#### What is needed:
With no additions or omissions, print the listing that follows.

****

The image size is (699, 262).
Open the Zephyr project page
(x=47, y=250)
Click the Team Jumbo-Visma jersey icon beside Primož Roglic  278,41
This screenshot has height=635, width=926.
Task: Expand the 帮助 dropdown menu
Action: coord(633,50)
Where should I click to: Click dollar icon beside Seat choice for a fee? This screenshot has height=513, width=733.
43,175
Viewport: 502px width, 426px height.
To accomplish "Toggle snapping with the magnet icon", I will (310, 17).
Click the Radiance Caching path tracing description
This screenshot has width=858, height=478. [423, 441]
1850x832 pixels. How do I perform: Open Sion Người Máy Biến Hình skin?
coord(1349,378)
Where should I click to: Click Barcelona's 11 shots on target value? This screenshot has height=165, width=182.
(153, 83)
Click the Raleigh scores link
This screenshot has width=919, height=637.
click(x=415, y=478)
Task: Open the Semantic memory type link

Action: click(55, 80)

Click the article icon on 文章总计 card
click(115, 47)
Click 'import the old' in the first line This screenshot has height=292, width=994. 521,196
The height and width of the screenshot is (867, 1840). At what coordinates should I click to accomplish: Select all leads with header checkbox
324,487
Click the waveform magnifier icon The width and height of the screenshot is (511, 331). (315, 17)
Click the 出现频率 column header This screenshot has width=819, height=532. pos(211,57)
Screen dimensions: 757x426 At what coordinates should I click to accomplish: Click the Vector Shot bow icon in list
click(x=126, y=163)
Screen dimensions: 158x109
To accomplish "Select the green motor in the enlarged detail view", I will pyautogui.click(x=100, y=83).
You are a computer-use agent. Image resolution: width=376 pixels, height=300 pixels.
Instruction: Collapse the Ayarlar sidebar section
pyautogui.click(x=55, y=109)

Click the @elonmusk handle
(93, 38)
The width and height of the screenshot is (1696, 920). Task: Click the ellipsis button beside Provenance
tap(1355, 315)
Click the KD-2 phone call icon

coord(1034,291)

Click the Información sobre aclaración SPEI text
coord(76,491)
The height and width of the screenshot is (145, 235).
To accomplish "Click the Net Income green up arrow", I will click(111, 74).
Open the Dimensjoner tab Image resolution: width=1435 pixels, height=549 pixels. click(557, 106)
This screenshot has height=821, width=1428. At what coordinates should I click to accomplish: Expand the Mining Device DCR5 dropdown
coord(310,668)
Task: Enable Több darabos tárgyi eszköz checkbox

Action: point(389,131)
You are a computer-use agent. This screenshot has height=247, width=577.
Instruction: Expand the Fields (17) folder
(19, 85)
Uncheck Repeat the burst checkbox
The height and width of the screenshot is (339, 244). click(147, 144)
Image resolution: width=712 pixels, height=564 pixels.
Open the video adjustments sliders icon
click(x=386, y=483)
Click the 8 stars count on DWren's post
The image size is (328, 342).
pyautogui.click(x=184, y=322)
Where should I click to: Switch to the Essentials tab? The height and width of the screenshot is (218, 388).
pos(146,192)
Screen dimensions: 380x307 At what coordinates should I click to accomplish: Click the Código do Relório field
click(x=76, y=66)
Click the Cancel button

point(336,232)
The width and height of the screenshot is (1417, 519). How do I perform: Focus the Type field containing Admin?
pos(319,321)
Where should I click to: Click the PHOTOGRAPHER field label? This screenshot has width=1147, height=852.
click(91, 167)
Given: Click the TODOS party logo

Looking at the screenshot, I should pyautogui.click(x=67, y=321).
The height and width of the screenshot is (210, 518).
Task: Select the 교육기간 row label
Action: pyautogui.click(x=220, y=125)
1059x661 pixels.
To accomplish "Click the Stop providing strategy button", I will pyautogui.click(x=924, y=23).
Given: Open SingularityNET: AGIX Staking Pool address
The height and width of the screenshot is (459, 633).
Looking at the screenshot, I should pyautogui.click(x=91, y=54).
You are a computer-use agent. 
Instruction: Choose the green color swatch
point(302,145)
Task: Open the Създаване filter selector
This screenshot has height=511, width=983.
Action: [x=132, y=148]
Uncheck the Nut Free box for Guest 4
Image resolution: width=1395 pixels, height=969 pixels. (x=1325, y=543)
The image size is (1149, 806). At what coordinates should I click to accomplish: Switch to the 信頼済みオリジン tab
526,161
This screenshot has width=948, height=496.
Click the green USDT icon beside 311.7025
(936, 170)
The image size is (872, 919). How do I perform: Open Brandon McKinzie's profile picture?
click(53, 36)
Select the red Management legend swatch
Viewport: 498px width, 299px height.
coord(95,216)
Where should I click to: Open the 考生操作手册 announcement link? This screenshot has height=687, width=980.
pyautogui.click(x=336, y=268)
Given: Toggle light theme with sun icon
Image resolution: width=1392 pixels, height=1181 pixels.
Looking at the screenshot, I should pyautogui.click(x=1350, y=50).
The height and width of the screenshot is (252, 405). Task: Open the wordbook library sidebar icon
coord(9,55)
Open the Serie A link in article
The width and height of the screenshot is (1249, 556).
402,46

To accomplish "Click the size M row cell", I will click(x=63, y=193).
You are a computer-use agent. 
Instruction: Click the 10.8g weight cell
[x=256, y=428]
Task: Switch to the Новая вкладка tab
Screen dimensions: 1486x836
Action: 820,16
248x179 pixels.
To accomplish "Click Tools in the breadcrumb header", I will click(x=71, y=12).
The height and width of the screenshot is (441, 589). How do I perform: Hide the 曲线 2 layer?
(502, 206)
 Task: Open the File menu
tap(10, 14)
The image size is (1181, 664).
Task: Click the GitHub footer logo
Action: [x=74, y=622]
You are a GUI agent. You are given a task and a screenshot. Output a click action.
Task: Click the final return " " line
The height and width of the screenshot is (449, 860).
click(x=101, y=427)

****

#### The answer:
The image size is (699, 262).
Open the Zephyr project page
(x=47, y=250)
Click the Team Jumbo-Visma jersey icon beside Primož Roglic  278,41
This screenshot has height=635, width=926.
Task: Expand the 帮助 dropdown menu
Action: coord(633,50)
Where should I click to: Click dollar icon beside Seat choice for a fee? This screenshot has height=513, width=733.
43,175
Viewport: 502px width, 426px height.
To accomplish "Toggle snapping with the magnet icon", I will (310, 17).
Click the Radiance Caching path tracing description
This screenshot has width=858, height=478. [423, 441]
1850x832 pixels. How do I perform: Open Sion Người Máy Biến Hình skin?
coord(1349,378)
Where should I click to: Click Barcelona's 11 shots on target value? This screenshot has height=165, width=182.
(153, 83)
Click the Raleigh scores link
This screenshot has width=919, height=637.
click(x=415, y=478)
Task: Open the Semantic memory type link

Action: click(55, 80)

Click the article icon on 文章总计 card
click(115, 47)
Click 'import the old' in the first line This screenshot has height=292, width=994. 521,196
The height and width of the screenshot is (867, 1840). At what coordinates should I click to accomplish: Select all leads with header checkbox
324,487
Click the waveform magnifier icon The width and height of the screenshot is (511, 331). (315, 17)
Click the 出现频率 column header This screenshot has width=819, height=532. pos(211,57)
Screen dimensions: 757x426 At what coordinates should I click to accomplish: Click the Vector Shot bow icon in list
click(x=126, y=163)
Screen dimensions: 158x109
To accomplish "Select the green motor in the enlarged detail view", I will pyautogui.click(x=100, y=83).
You are a computer-use agent. Image resolution: width=376 pixels, height=300 pixels.
Instruction: Collapse the Ayarlar sidebar section
pyautogui.click(x=55, y=109)

Click the @elonmusk handle
(93, 38)
The width and height of the screenshot is (1696, 920). Task: Click the ellipsis button beside Provenance
tap(1355, 315)
Click the KD-2 phone call icon

coord(1034,291)

Click the Información sobre aclaración SPEI text
coord(76,491)
The height and width of the screenshot is (145, 235).
To accomplish "Click the Net Income green up arrow", I will click(111, 74).
Open the Dimensjoner tab Image resolution: width=1435 pixels, height=549 pixels. click(557, 106)
This screenshot has height=821, width=1428. At what coordinates should I click to accomplish: Expand the Mining Device DCR5 dropdown
coord(310,668)
Task: Enable Több darabos tárgyi eszköz checkbox

Action: point(389,131)
You are a computer-use agent. This screenshot has height=247, width=577.
Instruction: Expand the Fields (17) folder
(19, 85)
Uncheck Repeat the burst checkbox
The height and width of the screenshot is (339, 244). click(147, 144)
Image resolution: width=712 pixels, height=564 pixels.
Open the video adjustments sliders icon
click(x=386, y=483)
Click the 8 stars count on DWren's post
The image size is (328, 342).
pyautogui.click(x=184, y=322)
Where should I click to: Switch to the Essentials tab? The height and width of the screenshot is (218, 388).
pos(146,192)
Screen dimensions: 380x307 At what coordinates should I click to accomplish: Click the Código do Relório field
click(x=76, y=66)
Click the Cancel button

point(336,232)
The width and height of the screenshot is (1417, 519). How do I perform: Focus the Type field containing Admin?
pos(319,321)
Where should I click to: Click the PHOTOGRAPHER field label? This screenshot has width=1147, height=852.
click(91, 167)
Given: Click the TODOS party logo

Looking at the screenshot, I should pyautogui.click(x=67, y=321).
The height and width of the screenshot is (210, 518).
Task: Select the 교육기간 row label
Action: pyautogui.click(x=220, y=125)
1059x661 pixels.
To accomplish "Click the Stop providing strategy button", I will pyautogui.click(x=924, y=23).
Given: Open SingularityNET: AGIX Staking Pool address
The height and width of the screenshot is (459, 633).
Looking at the screenshot, I should pyautogui.click(x=91, y=54).
You are a computer-use agent. 
Instruction: Choose the green color swatch
point(302,145)
Task: Open the Създаване filter selector
This screenshot has height=511, width=983.
Action: [x=132, y=148]
Uncheck the Nut Free box for Guest 4
Image resolution: width=1395 pixels, height=969 pixels. (x=1325, y=543)
The image size is (1149, 806). At what coordinates should I click to accomplish: Switch to the 信頼済みオリジン tab
526,161
This screenshot has width=948, height=496.
Click the green USDT icon beside 311.7025
(936, 170)
The image size is (872, 919). How do I perform: Open Brandon McKinzie's profile picture?
click(53, 36)
Select the red Management legend swatch
Viewport: 498px width, 299px height.
coord(95,216)
Where should I click to: Open the 考生操作手册 announcement link? This screenshot has height=687, width=980.
pyautogui.click(x=336, y=268)
Given: Toggle light theme with sun icon
Image resolution: width=1392 pixels, height=1181 pixels.
Looking at the screenshot, I should pyautogui.click(x=1350, y=50).
The height and width of the screenshot is (252, 405). Task: Open the wordbook library sidebar icon
coord(9,55)
Open the Serie A link in article
The width and height of the screenshot is (1249, 556).
402,46

To accomplish "Click the size M row cell", I will click(x=63, y=193).
You are a computer-use agent. 
Instruction: Click the 10.8g weight cell
[x=256, y=428]
Task: Switch to the Новая вкладка tab
Screen dimensions: 1486x836
Action: 820,16
248x179 pixels.
To accomplish "Click Tools in the breadcrumb header", I will click(x=71, y=12).
The height and width of the screenshot is (441, 589). How do I perform: Hide the 曲线 2 layer?
(502, 206)
 Task: Open the File menu
tap(10, 14)
The image size is (1181, 664).
Task: Click the GitHub footer logo
Action: [x=74, y=622]
You are a GUI agent. You are given a task and a screenshot. Output a click action.
Task: Click the final return " " line
The height and width of the screenshot is (449, 860).
click(x=101, y=427)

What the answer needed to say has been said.